[dòné dö Zâbô pur yn âduj] (loc. verb. BOUCHER.)
Selon certains experts reprenant l’expression de Kipling, il s’agirait « du plus vieux métier du monde »¹. Nous laisserons aux savants leur interprétation sur les origines de la tarification de l’usage du corps, et nous bornerons à examiner ici ce que la langue surannée a su composer pour exprimer la prostitution féminine.
Puisant dans le registre imagé de la cochonnaille culinaire, le langage a donc fait de donner deux jambons pour une andouille la locution descriptive de la copulation commerciale. Plaisirs de la chair et bonne chère font bon ménage avec donner deux jambons pour une andouille, ce qui est une garantie d’audience au pays de l’exacerbation des sens.
En ces temps désormais honnis et désuets où le Chabanais accueille la fine fleur de la prépotence et de l’influence, donner deux jambons pour une andouille rencontre en effet un succès certain, même si à en croire Mesdames Kelly et Claude, célèbres tenancières d’établissements à jambons, il n’eut pas fallu parler d’andouille pour tous ces messieurs, certains s’avérant plus proches de Francfort que de Vire² question saucisse (mais ceci est une autre histoire que nous tairons pudiquement).

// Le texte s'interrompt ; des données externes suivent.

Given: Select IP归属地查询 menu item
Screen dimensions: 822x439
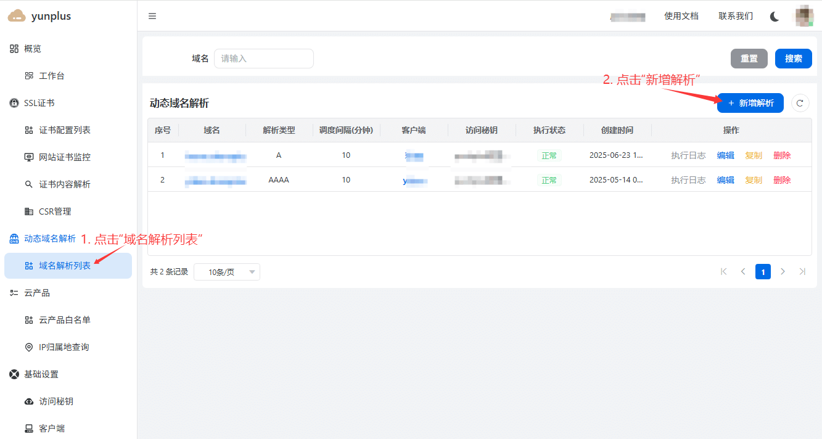Looking at the screenshot, I should tap(64, 347).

Si l’interprétation des deux jambons ne laisse aucune place à l’ambiguïté, celle d’andouille qui célèbre plus plus l’idiotie ou l’imbécillité que la virilité mesurée, pourrait être à l’origine du destin suranné de l’expression. Donner deux jambons pour une andouille peut s’avérer être une moquerie destinée au consommateur masculin, ultime affront quand celui-ci imaginait qu’il s’agissait d’une formule laudative à la gloire de Popaul.
La loi Marthe Richard de 1946 fermant pour de bon des maisons censées déjà demeurer closes, aura aussi pour conséquence de bannir donner deux jambons pour une andouille.
À la charcuterie, le moderne peut désormais commander sans rougir deux belle tranches de jambon et une grosse andouille. Même les ligues de vertu ne sauront s’en offusquer.